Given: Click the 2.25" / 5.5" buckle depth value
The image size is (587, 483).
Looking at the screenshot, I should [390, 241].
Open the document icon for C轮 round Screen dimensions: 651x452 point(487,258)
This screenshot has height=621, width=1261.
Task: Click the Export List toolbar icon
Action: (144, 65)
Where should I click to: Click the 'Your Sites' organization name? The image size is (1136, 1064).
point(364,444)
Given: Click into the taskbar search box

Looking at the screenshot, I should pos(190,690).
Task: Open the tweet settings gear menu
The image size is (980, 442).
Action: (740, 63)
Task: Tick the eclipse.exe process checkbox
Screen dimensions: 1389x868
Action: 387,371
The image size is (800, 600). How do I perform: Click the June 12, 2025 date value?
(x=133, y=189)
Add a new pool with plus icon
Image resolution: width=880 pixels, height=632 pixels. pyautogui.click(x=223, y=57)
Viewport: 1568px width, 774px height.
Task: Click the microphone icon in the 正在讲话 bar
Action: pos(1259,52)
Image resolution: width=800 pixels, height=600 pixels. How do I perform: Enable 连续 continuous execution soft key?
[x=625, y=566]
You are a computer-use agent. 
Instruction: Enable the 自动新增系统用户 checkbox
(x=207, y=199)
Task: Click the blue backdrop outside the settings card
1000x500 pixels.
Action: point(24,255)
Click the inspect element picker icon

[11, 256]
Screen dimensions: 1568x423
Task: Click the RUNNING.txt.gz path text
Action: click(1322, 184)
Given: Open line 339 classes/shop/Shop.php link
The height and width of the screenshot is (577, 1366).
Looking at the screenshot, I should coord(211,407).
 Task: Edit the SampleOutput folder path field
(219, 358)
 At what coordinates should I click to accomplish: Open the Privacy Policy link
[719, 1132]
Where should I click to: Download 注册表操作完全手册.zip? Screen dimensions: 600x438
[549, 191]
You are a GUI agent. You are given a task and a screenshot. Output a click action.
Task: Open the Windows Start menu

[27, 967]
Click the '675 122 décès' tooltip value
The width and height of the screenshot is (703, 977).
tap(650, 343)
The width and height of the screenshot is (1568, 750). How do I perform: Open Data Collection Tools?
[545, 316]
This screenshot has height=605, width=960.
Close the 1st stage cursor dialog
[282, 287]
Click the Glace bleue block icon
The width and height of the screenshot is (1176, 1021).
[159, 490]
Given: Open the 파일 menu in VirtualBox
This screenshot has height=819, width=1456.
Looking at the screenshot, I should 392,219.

================

## Aim of the exercise
Word for word, repeat each entry from the listing above.

## Response to this task
Given: Click the 2.25" / 5.5" buckle depth value
The image size is (587, 483).
Looking at the screenshot, I should [390, 241].
Open the document icon for C轮 round Screen dimensions: 651x452 point(487,258)
This screenshot has height=621, width=1261.
Task: Click the Export List toolbar icon
Action: (144, 65)
Where should I click to: Click the 'Your Sites' organization name? The image size is (1136, 1064).
point(364,444)
Given: Click into the taskbar search box

Looking at the screenshot, I should pos(190,690).
Task: Open the tweet settings gear menu
The image size is (980, 442).
Action: (740, 63)
Task: Tick the eclipse.exe process checkbox
Screen dimensions: 1389x868
Action: 387,371
The image size is (800, 600). How do I perform: Click the June 12, 2025 date value?
(x=133, y=189)
Add a new pool with plus icon
Image resolution: width=880 pixels, height=632 pixels. pyautogui.click(x=223, y=57)
Viewport: 1568px width, 774px height.
Task: Click the microphone icon in the 正在讲话 bar
Action: pos(1259,52)
Image resolution: width=800 pixels, height=600 pixels. How do I perform: Enable 连续 continuous execution soft key?
[x=625, y=566]
You are a computer-use agent. 
Instruction: Enable the 自动新增系统用户 checkbox
(x=207, y=199)
Task: Click the blue backdrop outside the settings card
1000x500 pixels.
Action: point(24,255)
Click the inspect element picker icon

[11, 256]
Screen dimensions: 1568x423
Task: Click the RUNNING.txt.gz path text
Action: click(1322, 184)
Given: Open line 339 classes/shop/Shop.php link
The height and width of the screenshot is (577, 1366).
Looking at the screenshot, I should coord(211,407).
 Task: Edit the SampleOutput folder path field
(219, 358)
 At what coordinates should I click to accomplish: Open the Privacy Policy link
[719, 1132]
Where should I click to: Download 注册表操作完全手册.zip? Screen dimensions: 600x438
[549, 191]
You are a GUI agent. You are given a task and a screenshot. Output a click action.
Task: Open the Windows Start menu

[27, 967]
Click the '675 122 décès' tooltip value
The width and height of the screenshot is (703, 977).
tap(650, 343)
The width and height of the screenshot is (1568, 750). How do I perform: Open Data Collection Tools?
[545, 316]
This screenshot has height=605, width=960.
Close the 1st stage cursor dialog
[282, 287]
Click the Glace bleue block icon
The width and height of the screenshot is (1176, 1021).
[159, 490]
Given: Open the 파일 menu in VirtualBox
This screenshot has height=819, width=1456.
Looking at the screenshot, I should 392,219.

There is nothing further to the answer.